As I made my way home I found that I was in a much better mood than usual. The time I spent with Asshan, communicating through nothing but facial expressions and hand motions had been some of the happiest moments I’d had in days. I found myself telling the man next to me on my bus home as much as I could with my broken Wolof and French and he listened, smiling and then introduced me to the man sitting behind us, saying that he too was an artist. I tried to explain to the other man that I was not an artist and that it was my first lesson, and the man said to me in English, “It doesn’t matter how good. You make art, you are an artist.”
Although he was speaking specifically about art, I walked home thinking about how what he said related to me learning French and Wolof. I thought about how it really doesn’t matter whether I speak in complete sentences, or with perfect grammar, as long as I am speaking. That was nearly a week ago, and although I still feel somewhat uncomfortable while speaking, I find that the relationships I am building are worth feeling a bit uncomfortable sometimes.

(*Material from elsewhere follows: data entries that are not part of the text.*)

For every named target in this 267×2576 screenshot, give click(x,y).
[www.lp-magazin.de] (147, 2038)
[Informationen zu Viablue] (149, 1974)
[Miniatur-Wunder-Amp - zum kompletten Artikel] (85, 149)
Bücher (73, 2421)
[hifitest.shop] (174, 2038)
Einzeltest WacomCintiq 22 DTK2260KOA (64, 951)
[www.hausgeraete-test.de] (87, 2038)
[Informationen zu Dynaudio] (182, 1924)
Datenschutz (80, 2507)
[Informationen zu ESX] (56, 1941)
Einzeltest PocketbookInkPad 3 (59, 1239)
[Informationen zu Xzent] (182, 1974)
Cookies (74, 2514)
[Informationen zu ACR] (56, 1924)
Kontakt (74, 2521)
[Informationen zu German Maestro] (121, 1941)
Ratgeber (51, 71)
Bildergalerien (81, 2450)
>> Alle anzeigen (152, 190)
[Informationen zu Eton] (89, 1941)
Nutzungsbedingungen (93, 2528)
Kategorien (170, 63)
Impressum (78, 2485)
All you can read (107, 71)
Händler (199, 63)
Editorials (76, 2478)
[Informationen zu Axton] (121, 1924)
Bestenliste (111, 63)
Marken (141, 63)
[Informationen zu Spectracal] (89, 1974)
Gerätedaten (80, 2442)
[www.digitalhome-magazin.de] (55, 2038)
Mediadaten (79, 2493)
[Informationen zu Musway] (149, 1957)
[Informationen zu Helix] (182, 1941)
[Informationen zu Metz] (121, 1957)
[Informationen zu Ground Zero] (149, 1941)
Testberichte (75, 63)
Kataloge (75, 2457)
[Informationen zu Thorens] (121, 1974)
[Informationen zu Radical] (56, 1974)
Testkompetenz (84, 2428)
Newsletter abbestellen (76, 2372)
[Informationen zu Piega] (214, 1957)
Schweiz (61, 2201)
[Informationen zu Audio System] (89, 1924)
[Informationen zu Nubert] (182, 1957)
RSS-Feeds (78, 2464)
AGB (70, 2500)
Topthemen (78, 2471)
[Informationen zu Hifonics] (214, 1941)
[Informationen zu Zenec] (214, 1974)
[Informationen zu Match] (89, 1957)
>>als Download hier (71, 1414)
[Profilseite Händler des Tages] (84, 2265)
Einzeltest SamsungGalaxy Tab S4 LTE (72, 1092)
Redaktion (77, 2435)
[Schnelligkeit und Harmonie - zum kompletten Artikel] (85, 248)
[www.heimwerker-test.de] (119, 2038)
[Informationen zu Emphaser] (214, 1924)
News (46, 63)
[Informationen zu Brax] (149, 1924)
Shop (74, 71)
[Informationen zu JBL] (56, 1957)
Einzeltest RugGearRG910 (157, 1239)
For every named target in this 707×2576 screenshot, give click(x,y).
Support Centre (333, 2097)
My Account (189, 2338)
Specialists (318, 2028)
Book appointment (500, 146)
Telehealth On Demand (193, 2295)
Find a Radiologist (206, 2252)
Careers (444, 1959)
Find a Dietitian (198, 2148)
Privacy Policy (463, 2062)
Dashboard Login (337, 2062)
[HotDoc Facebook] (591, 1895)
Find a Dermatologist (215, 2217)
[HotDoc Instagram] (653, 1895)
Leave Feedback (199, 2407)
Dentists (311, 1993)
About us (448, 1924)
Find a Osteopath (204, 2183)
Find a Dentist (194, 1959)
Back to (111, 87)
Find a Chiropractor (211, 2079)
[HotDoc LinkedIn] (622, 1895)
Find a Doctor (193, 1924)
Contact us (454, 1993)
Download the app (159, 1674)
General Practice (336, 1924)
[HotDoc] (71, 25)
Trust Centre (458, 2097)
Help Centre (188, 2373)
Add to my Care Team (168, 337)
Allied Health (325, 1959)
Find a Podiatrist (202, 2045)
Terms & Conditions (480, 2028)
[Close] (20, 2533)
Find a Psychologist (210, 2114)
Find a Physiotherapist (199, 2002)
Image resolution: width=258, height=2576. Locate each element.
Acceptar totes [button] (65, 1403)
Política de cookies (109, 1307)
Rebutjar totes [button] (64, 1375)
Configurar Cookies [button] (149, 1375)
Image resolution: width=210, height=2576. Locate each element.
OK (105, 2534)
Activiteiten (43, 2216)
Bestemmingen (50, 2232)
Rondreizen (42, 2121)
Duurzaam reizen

Yesterday, my cohort and I had a session with a woman named Christy, who along with Babacar, was instrumental in the development of the Bridge Year Senegal program. The session was on International Development, and toward the end, she said, “The most I can offer the world is to be the best person I can be, and to live an intentional life.” I’m working on living a more intentional life here in Senegal, and I’ve made some good first steps. Right now I am working on finding balance. Finding balance with what I eat, how I spend my time, and what my priorities are. I’m only at the beginning of this journey, and perhaps starting a little late, but starting, nonetheless. I’m living a more intentional life, one small step at a time.